Re: Java-based STREAM result for Azul?

From: Cliff Click <>
Date: Tue Jan 29 2008 - 19:17:27 CST
Ok, I did a Java version "The Right Way" - parallelize only around the individual loops, just like the OpenMP pragmas suggest, and a full barrier between loops.  In order to get decent runtimes for each loop (and not get swamped by thread start/stop - since I'm use a real "os puts these threads to sleep" barrier) I raised N to 10billion elements.  This makes an array larger than Java can express (limit to 2billion elements), so I made the actual timing loops double-nested: a total of 10billion elements get touched, but I end up repeating over the same elements several times.

The invariant is: N == N1 *  a.length

In the spirit of Java (and not Fortran MP) I stripe across the loops expressly.
Inner loops look like:

        for( int i=0; i<N1; i++ )     // repeat inner loop, to make runtime longer
          for(int j=min; j<max; j++)  // striped per CPU, still much larger than all caches
            a[j] = b[j]+scalar*c[j];  // original loop body

with a little Java boilerplate around it to control the parallelism.
I also tossed out the first 3 runs as warm-up, to give the JIT a chance to profile & compile optimized.
Other than these changes, I made as clean a translation into Java from C as I could; the printing and formatting remains all the same.  So does the verify, etc.  Source code included.

I hope this result is acceptable to you; I would very much like to see an Azul result on the STREAM webpage.
Let me know what you think!


[swx2021:bugs] java -Xmx25g -Xms25g -Xmn22g -XX:+UseParallelGC stream
STREAM version $Revision: 5.8 $
This system uses 8 bytes per DOUBLE PRECISION word.
Array size = 10000000000, Offset = 125000
Total memory required = 228881.8 MB.
Each test is run 20 times, but only
the *best* time for each is used.
Number of Threads requested = 730
Printing one line per active thread....
Your clock granularity/precision appears to be 2 microseconds.
Each test below will take on the order of 2373563 microseconds.
   (= 1186781 clock ticks)
Increase the size of the arrays if this shows that
you are not getting at least 20 clock ticks per test.
WARNING -- The above is only a rough guideline.
For best results, please be sure you know the
precision of your system timer.
Function      Rate (MB/s)   Avg time     Min time     Max time
Copy:       83968.3776       1.7372       1.9055       2.0023
Scale:      83223.5639       1.7872       1.9225       2.0820
Add:        90757.0839       2.3871       2.6444       2.7425
Triad:      91394.1568       2.3662       2.6260       2.6663
Solution Validates

/* Program: Stream */
/* Revision: $Id: stream.c,v 5.8 2007/02/19 23:57:39 mccalpin Exp mccalpin $ */
/* Original code developed by John D. McCalpin */
/* Programmers: John D. McCalpin */
/* Joe R. Zagar */
/* */
/* This program measures memory transfer rates in MB/s for simple */
/* computational kernels coded in C. */
/* Copyright 1991-2005: John D. McCalpin */
/* License: */
/* 1. You are free to use this program and/or to redistribute */
/* this program. */
/* 2. You are free to modify this program for your own use, */
/* including commercial use, subject to the publication */
/* restrictions in item 3. */
/* 3. You are free to publish results obtained from running this */
/* program, or from works that you derive from this program, */
/* with the following limitations: */
/* 3a.

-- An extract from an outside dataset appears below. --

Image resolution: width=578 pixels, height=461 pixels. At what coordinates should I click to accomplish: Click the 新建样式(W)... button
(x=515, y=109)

In order to be referred to as "STREAM benchmark results", */
/* published results must be in conformance to the STREAM */
/* Run Rules, (briefly reviewed below) published at */
/* */
/* and incorporated herein by reference. */
/* As the copyright holder, John McCalpin retains the */
/* right to determine conformity with the Run Rules. */
/* 3b. Results based on modified source code or on runs not in */
/* accordance with the STREAM Run Rules must be clearly */
/* labelled whenever they are published. Examples of */
/* proper labelling include: */
/* "tuned STREAM benchmark results" */
/* "based on a variant of the STREAM benchmark code" */
/* Other comparable, clear and reasonable labelling is */
/* acceptable. */
/* 3c. Submission of results to the STREAM benchmark web site */
/* is encouraged, but not required. */
/* 4. Use of this program or creation of derived works based on this */
/* program constitutes acceptance of these licensing restrictions. */
/* 5. Absolutely no warranty is expressed or implied. */

import java.util.concurrent.*;

 * 1) Stream requires a good bit of memory to run. Adjust the
 * value of 'N' (below) to give a 'timing calibration' of
 * at least 20 clock-ticks. This will provide rate estimates
 * that should be good to about 5% precision.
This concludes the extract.